I think the secret lies somewhere in all the things that run adjacent. Fun sits, loosely, in the space between joy and surprise, and the two of them seem to be absolutely flooding out of Odyssey’s world. It’s one of the few games I take real care not to spoil, as a result of that – not because the story has any particularly wild turns but because there are just so many surprises, so many gifts waiting for you in hiding. Things that are always best the moment before they’re opened, in the sweaty-palmed minute spent glancing their way, tearing wrapping paper, peeling a game out from its cellophane wrap. Tearing off on horseback towards a big white question mark. All those lovely little neurons popping off in your head.

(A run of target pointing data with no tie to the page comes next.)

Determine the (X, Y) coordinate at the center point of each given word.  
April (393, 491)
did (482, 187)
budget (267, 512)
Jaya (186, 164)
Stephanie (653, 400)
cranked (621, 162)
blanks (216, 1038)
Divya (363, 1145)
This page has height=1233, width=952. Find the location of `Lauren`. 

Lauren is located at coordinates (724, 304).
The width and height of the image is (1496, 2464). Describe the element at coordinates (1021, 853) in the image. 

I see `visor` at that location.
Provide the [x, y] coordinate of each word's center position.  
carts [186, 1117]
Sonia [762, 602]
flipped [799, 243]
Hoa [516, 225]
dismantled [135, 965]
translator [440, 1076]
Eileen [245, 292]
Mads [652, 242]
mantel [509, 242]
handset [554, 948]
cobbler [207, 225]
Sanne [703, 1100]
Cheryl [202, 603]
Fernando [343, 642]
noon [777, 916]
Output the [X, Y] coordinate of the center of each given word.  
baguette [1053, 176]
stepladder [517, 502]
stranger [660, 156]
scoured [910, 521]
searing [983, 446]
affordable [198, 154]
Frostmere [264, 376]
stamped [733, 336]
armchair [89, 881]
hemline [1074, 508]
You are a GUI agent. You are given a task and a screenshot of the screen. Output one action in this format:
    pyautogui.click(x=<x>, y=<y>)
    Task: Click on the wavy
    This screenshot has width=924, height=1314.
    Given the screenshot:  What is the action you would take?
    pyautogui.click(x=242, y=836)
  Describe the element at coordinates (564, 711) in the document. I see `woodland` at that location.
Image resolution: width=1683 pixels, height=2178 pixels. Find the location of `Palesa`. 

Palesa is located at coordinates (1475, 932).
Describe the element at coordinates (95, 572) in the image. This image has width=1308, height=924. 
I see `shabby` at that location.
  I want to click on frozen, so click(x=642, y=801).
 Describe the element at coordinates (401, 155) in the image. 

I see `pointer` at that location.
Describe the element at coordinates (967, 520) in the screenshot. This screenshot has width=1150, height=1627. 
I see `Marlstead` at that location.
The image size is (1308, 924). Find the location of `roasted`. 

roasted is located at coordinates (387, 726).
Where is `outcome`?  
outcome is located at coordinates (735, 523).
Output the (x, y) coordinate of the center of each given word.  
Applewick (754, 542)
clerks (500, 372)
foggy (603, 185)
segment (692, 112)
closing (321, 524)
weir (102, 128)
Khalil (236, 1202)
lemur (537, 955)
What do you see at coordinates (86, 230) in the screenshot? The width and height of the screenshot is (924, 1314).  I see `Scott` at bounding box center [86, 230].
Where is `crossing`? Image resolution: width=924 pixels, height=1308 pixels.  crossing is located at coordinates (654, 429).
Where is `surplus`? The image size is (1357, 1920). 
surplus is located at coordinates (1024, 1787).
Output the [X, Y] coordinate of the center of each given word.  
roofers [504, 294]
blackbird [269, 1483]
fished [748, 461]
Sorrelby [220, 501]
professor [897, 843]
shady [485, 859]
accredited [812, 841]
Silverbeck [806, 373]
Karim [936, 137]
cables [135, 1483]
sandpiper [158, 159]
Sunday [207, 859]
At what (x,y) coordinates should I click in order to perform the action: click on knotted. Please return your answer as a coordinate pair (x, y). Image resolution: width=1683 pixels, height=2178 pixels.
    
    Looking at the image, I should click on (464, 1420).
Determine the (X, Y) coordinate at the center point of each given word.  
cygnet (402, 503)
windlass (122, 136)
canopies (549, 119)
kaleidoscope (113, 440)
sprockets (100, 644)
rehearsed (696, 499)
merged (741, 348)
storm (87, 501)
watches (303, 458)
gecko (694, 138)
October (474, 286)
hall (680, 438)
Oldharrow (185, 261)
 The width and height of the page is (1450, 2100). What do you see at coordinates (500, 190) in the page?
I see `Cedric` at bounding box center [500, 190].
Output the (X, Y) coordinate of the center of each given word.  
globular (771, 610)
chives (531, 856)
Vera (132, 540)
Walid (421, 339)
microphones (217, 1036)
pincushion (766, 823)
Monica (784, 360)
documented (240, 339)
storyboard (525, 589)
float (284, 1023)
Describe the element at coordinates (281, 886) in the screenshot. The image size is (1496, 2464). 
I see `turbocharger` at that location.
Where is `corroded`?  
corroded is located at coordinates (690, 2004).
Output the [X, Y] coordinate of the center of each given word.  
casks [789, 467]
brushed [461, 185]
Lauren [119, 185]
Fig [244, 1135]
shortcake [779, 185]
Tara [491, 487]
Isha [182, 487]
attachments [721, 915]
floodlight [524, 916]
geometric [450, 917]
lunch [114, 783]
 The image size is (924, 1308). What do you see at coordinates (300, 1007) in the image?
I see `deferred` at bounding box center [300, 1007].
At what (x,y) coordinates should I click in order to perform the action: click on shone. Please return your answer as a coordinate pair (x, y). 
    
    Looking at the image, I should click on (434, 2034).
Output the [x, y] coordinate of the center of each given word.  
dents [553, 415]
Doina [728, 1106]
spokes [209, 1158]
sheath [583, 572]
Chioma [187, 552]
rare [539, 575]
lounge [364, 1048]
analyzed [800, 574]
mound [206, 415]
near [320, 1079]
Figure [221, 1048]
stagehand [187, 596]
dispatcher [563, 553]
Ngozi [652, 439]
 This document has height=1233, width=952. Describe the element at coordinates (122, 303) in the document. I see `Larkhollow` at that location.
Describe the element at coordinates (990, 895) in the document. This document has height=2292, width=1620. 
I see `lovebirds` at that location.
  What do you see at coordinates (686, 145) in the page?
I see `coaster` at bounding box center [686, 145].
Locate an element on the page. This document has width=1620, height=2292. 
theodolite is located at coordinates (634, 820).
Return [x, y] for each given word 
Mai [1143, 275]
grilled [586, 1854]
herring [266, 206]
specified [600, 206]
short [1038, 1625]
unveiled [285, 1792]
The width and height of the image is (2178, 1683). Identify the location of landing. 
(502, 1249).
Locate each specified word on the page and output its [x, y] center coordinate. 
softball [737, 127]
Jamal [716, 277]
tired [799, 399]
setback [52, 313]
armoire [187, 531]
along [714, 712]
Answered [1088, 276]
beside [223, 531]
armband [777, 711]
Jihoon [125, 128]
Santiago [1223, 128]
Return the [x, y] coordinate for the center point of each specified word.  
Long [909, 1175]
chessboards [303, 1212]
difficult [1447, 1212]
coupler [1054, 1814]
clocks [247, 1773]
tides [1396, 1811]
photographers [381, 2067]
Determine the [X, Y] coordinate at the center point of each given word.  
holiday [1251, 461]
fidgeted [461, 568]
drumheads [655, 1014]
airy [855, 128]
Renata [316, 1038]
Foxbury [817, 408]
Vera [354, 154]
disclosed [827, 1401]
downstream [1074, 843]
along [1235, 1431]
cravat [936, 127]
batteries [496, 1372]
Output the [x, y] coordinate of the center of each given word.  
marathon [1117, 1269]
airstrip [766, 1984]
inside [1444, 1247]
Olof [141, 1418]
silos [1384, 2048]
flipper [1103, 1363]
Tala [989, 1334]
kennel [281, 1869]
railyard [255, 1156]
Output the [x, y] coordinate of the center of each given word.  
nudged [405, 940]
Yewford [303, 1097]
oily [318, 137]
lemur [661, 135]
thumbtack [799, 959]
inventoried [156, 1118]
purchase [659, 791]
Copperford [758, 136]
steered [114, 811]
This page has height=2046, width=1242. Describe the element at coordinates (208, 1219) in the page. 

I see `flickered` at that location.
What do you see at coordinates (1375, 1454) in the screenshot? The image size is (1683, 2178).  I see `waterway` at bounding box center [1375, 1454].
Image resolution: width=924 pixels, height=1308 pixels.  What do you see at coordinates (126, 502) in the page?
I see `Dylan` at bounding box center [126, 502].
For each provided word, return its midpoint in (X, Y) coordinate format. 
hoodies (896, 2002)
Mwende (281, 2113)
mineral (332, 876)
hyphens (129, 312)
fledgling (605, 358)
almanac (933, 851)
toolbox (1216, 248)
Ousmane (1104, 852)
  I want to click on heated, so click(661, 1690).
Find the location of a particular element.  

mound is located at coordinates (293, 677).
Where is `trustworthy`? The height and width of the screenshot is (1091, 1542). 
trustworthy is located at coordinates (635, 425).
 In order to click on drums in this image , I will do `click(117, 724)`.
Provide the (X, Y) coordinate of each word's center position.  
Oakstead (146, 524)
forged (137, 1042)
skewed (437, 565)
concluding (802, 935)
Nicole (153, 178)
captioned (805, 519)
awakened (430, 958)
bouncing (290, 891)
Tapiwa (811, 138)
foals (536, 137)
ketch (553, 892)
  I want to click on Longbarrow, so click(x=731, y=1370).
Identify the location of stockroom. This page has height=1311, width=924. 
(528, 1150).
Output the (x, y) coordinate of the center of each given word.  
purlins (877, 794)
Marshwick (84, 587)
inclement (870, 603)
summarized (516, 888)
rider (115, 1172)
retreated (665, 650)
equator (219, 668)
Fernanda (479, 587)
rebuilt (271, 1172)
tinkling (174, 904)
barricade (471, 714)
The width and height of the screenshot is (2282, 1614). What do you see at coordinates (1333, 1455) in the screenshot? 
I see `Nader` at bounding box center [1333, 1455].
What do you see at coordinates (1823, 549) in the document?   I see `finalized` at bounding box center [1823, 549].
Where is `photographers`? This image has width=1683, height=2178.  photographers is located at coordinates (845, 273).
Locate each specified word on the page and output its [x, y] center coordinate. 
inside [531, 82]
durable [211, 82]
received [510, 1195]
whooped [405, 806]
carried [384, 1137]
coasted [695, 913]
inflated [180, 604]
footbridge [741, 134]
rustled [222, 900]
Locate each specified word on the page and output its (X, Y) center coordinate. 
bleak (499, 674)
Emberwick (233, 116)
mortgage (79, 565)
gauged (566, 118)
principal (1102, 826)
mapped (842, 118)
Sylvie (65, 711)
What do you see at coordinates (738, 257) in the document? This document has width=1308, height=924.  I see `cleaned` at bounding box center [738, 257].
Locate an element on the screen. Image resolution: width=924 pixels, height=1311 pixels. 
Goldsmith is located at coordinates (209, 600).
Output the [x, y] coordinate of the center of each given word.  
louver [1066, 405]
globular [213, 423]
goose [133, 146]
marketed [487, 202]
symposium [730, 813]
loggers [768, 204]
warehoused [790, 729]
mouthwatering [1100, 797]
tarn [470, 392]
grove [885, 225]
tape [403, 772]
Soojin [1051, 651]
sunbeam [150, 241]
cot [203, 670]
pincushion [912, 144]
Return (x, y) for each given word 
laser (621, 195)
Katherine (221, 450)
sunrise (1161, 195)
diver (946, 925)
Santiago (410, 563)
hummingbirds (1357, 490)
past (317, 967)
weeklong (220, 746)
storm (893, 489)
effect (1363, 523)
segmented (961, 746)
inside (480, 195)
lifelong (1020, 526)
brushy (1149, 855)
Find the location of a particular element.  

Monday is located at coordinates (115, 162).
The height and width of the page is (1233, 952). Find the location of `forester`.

Odyssey is full of this. Once you find your first surprise you realise, surely, that’s not the only one and so you’re scouring the world not just for collectables and cash and purple shin guards or whatever, but for your next treat. And all the while that anticipation – the creases and tricks that form the obstacles of the world – comes wrapped in joy. It’s in the writing and the performances, obviously, and all the loving, twinkling little refrains you’re blessed with for climbing another tower on certain islands. And it’s baked right into the earth, a world so bright and vivid its own people can’t help but be happy, or silly, or carefree, even when they’re not. As much a sonnet to the Greek people as it is their culture and history. A playground, but one built purely on foundations of happiness and flourishing.
When Odyssey grabs you, when you’re finally embraced by it and folded into all of its great overlapping systems, the result is a kind of weird tranquillity. You’ll find yourself absorbed by beaches, starlight, romance. Or oddly hypnotised by its violence, the same cycles of animation lullingly playing on repeat. And all the usual wrinkles and worries just, ever so slowly, without you even really noticing, melt away. The epic fading into the mundane. Even at the height of Assassin’s Creed’s stupidly galactic drama you can’t help but feel it really, really doesn’t matter. Not if you don’t want it to. This is a game that’s so light and airy, so clear-skied, that it’s transcended its own consequences.
Maybe that’s the key: realising that it doesn’t matter that some things don’t matter. You can’t think your way into having fun, after all. It’s incompatible with struggle. Incompatible with worry, and po-facedness, and self-regard. Fun is freedom, absurdity, comfort. It’s just letting you play, letting your mind wander, sprinkling in the odd bit of magic and burying the odd treat. It’s about ferrying you blissfully away into another world, which is all a good Odyssey really does.